Federal Honest Services Prosecutions
The current trial of former Enron executives Kenneth Lay and Jeffrey Skilling illustrates how the Justice Department has increased its reliance on conflict of interest violations in white collar prosecutions generally and securities fraud prosecutions in particular. In a case alleging massive securities fraud and byzantine accounting improprieties, the Justice Department "dummied down" its cross examination and focused instead, for example, on small investments that both defendants made in a relatively minor Enron vendor. Those investments admittedly violated the Enron Corporate Code of Conduct, and on cross examination left Mr.

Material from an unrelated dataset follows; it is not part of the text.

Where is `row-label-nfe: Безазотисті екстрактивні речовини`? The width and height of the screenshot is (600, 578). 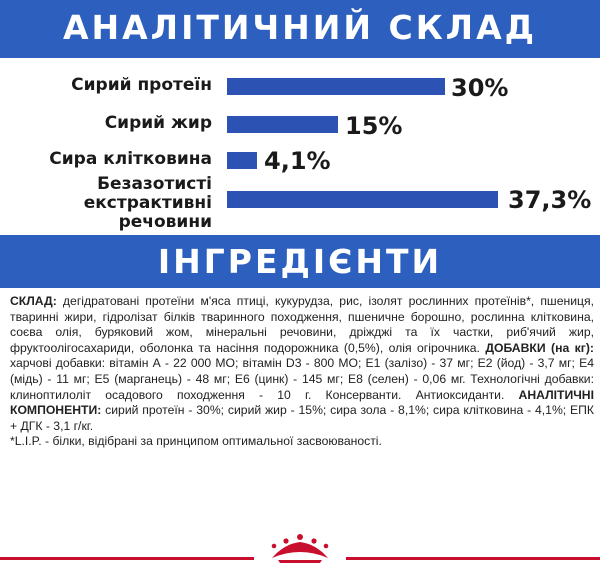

Lay in the position of arguing that "no one should be a slave to the rules." Expect to hear that testimony quoted back by the government during closing argument as the public debate over Enron's collapse concludes.
Although not charged in the Enron case itself, 18 U.S.C. § 1346 prohibits use of the mails or interstate wire transmissions, such as electronic mail, "to deprive another of the intangible right of honest services." Although this broad reaching prohibition has been the subject of numerous constitutional challenges, it remains substantially intact as federal law today. As the government continues its priority enforcement against corporate crime, expect the government to utilize provisions from conflict of interest policies and compliance manuals in bringing these so-called "honest services" prosecutions. In the securities industry, outside affiliations and cross trading are likely to be subjects of special interest. Broker dealers and their employees should review their existing conflict of interest policies. Further, given the Justice Department's increasing willingness to equate conflicts of interests with federal crimes, this is a fine time for everyone in the securities industry to enhance compliance with internal conflict of interest policies.